### Work order
Reproduce the data exactly as it stands.
------ Task inputs ------
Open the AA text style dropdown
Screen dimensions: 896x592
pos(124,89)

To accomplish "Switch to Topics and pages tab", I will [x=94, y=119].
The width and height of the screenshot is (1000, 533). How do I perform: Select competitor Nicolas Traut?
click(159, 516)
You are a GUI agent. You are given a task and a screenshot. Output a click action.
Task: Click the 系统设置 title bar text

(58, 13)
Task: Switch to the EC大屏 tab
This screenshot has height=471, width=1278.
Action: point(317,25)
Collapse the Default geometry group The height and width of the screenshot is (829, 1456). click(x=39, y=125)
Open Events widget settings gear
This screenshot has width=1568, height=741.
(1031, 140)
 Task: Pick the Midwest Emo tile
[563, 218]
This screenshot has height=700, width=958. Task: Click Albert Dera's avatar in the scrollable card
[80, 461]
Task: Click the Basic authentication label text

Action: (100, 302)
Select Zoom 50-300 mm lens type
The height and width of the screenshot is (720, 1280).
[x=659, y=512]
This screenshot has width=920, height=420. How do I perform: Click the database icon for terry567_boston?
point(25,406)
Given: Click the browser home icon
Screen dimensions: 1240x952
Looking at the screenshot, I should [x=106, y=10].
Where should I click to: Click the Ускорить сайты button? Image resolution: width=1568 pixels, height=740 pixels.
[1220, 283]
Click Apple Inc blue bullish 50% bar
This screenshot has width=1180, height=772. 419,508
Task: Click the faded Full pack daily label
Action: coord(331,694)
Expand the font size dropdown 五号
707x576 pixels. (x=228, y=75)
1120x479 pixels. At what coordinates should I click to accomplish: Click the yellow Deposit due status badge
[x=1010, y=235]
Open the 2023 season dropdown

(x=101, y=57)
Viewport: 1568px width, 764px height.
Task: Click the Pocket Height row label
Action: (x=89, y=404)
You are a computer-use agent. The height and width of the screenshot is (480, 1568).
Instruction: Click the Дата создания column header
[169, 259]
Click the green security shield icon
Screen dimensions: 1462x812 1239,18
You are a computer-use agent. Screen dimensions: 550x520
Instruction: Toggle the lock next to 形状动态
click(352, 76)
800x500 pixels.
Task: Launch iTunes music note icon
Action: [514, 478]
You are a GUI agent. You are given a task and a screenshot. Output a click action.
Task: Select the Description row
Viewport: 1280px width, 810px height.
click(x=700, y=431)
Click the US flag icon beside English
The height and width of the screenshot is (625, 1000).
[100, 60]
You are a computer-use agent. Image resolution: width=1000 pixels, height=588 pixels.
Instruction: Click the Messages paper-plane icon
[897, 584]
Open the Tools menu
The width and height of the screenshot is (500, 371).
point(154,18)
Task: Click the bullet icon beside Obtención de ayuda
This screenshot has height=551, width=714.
------
### Solved problem
Open the AA text style dropdown
Screen dimensions: 896x592
pos(124,89)

To accomplish "Switch to Topics and pages tab", I will [x=94, y=119].
The width and height of the screenshot is (1000, 533). How do I perform: Select competitor Nicolas Traut?
click(159, 516)
You are a GUI agent. You are given a task and a screenshot. Output a click action.
Task: Click the 系统设置 title bar text

(58, 13)
Task: Switch to the EC大屏 tab
This screenshot has height=471, width=1278.
Action: point(317,25)
Collapse the Default geometry group The height and width of the screenshot is (829, 1456). click(x=39, y=125)
Open Events widget settings gear
This screenshot has width=1568, height=741.
(1031, 140)
 Task: Pick the Midwest Emo tile
[563, 218]
This screenshot has height=700, width=958. Task: Click Albert Dera's avatar in the scrollable card
[80, 461]
Task: Click the Basic authentication label text

Action: (100, 302)
Select Zoom 50-300 mm lens type
The height and width of the screenshot is (720, 1280).
[x=659, y=512]
This screenshot has width=920, height=420. How do I perform: Click the database icon for terry567_boston?
point(25,406)
Given: Click the browser home icon
Screen dimensions: 1240x952
Looking at the screenshot, I should [x=106, y=10].
Where should I click to: Click the Ускорить сайты button? Image resolution: width=1568 pixels, height=740 pixels.
[1220, 283]
Click Apple Inc blue bullish 50% bar
This screenshot has width=1180, height=772. 419,508
Task: Click the faded Full pack daily label
Action: coord(331,694)
Expand the font size dropdown 五号
707x576 pixels. (x=228, y=75)
1120x479 pixels. At what coordinates should I click to accomplish: Click the yellow Deposit due status badge
[x=1010, y=235]
Open the 2023 season dropdown

(x=101, y=57)
Viewport: 1568px width, 764px height.
Task: Click the Pocket Height row label
Action: (x=89, y=404)
You are a computer-use agent. The height and width of the screenshot is (480, 1568).
Instruction: Click the Дата создания column header
[169, 259]
Click the green security shield icon
Screen dimensions: 1462x812 1239,18
You are a computer-use agent. Screen dimensions: 550x520
Instruction: Toggle the lock next to 形状动态
click(352, 76)
800x500 pixels.
Task: Launch iTunes music note icon
Action: [514, 478]
You are a GUI agent. You are given a task and a screenshot. Output a click action.
Task: Select the Description row
Viewport: 1280px width, 810px height.
click(x=700, y=431)
Click the US flag icon beside English
The height and width of the screenshot is (625, 1000).
[100, 60]
You are a computer-use agent. Image resolution: width=1000 pixels, height=588 pixels.
Instruction: Click the Messages paper-plane icon
[897, 584]
Open the Tools menu
The width and height of the screenshot is (500, 371).
point(154,18)
Task: Click the bullet icon beside Obtención de ayuda
This screenshot has height=551, width=714.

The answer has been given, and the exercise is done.